MMD-associated collateral artery aneurysms are usually treated indirectly by surgical revascularization causing aneurysm obliteration due to an alteration of flow-related vessel dynamics [4, 11, 14, 15, 17, 20]. The timing of bypass surgery after the initial bleeding remains unclear. Kanamori et al. recommend the operation as soon as the patients are stable, since collateral artery aneurysms localized around the ventricular walls in MMD are prone to rerupture within 1 month [11]. In our case, we accordingly performed an EC-IC bypass, yet the aneurysm size significantly increased within a short period of time. Cases of aneurysm formation localized close to the anastomosis after bypass surgery have been documented [1, 7, 8, 16, 19], but to date, only few cases of aneurysm formation and progression in collateral MMD vessels have been reported [10, 12, 21].

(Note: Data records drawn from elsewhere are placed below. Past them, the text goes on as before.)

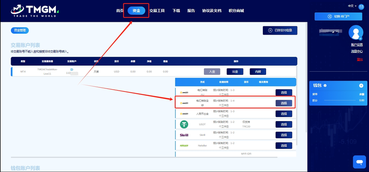Click the 出金 withdrawal button
This screenshot has height=172, width=369.
point(235,72)
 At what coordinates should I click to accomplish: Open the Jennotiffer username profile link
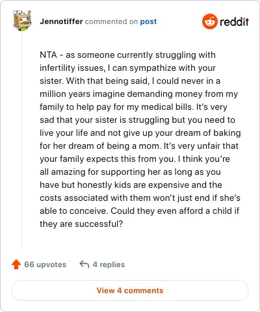(x=61, y=21)
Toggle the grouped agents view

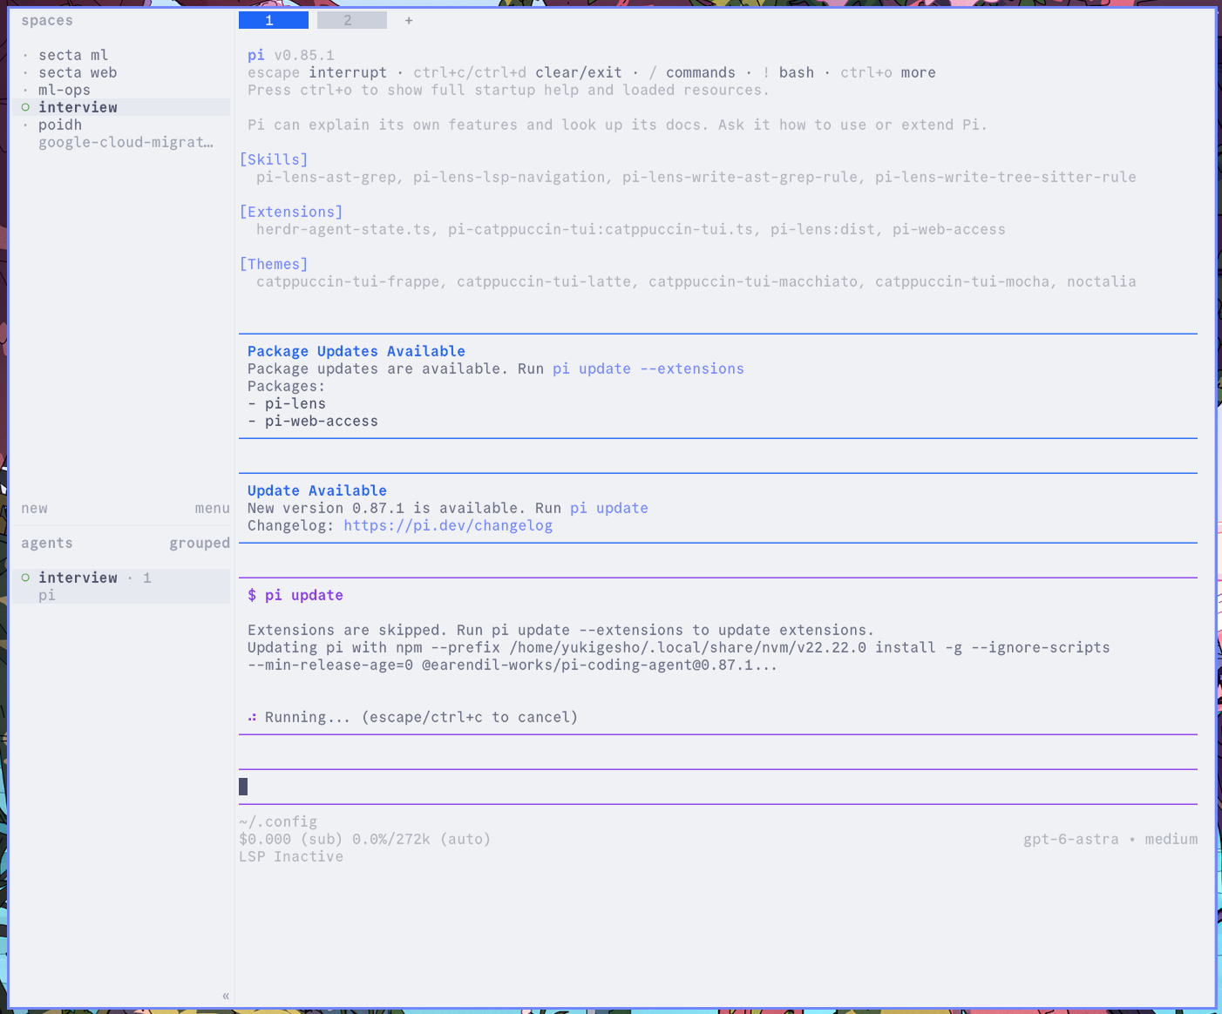tap(200, 543)
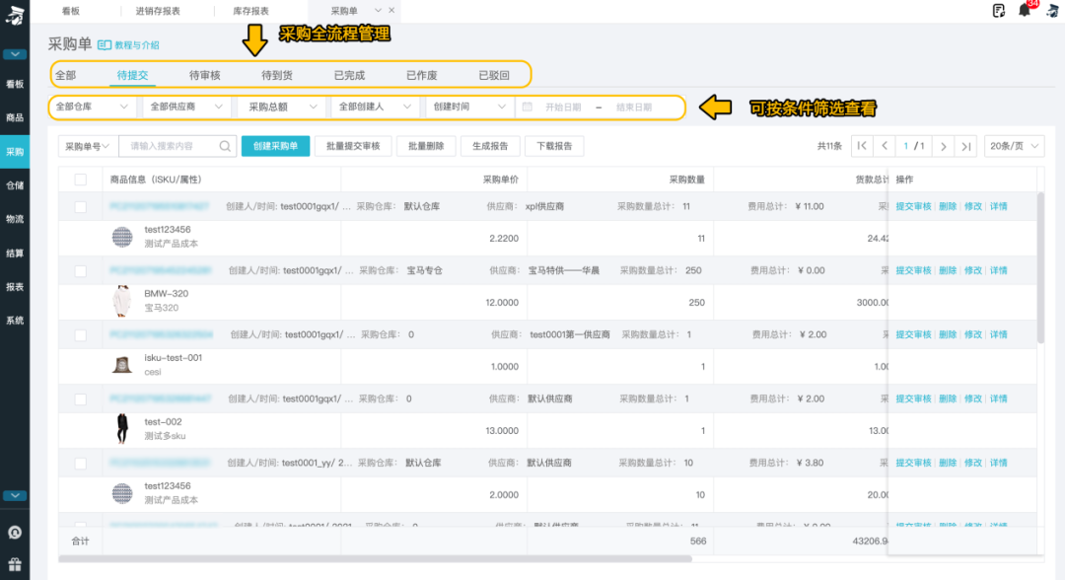Open the 系统 module in the sidebar

(15, 319)
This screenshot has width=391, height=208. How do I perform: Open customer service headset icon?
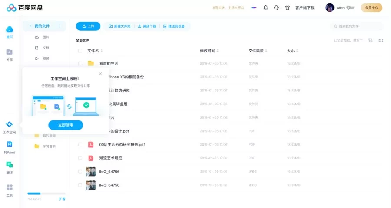coord(276,8)
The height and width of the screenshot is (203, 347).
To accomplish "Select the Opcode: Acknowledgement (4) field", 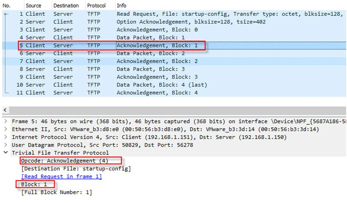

The treatment of deep-seated peripheral artery aneurysms is technically challenging [22]. Either the feeding artery is hardly accessible for endovascular coiling due to the small size of the vessel, the fusiform character of the lesion and the fragile vascular structure, or the surgical approach may entail parenchymal damage of eloquent brain areas. Both treatment modalities bear significant risks of procedure-related adverse events. Only few cases of deep-seated peripheral artery aneurysms have been reported with favorable outcomes [9]. In general, surgery within the hypothalamus is associated with a high risk of perioperative and postoperative morbidity including endocrinological and even neuropsychological deficits. In our case, the patient underwent direct aneurysm clipping without surgery-related complications and recovered completely without any neurological deficits. This may be due to the repeated intraparenchymal hemorrhage with rupture into the third ventricle, which has created an intraoperatively visible rather safe entry zone into the hypothalamus and may have eased the mobilization of the aneurysm into the third ventricle. Although proximal control could not be obtained without entering the hypothalamus further, intraoperative rupture was easily controlled, as flow in the perforators is somewhat limited. Therefore, surgical exploration is a feasible and safe option in cases in which fail revascularizations show repeated hemorrhage and/or are not amenable to endovascular treatment.

Conclusion

In cases of deep-seated peripheral collateral artery aneurysms localized in the hypothalamus, microsurgical clipping via a navigated interhemispheric transcallosal, transchoroidal approach through the third ventricle is technically feasible with favorable neurological outcome.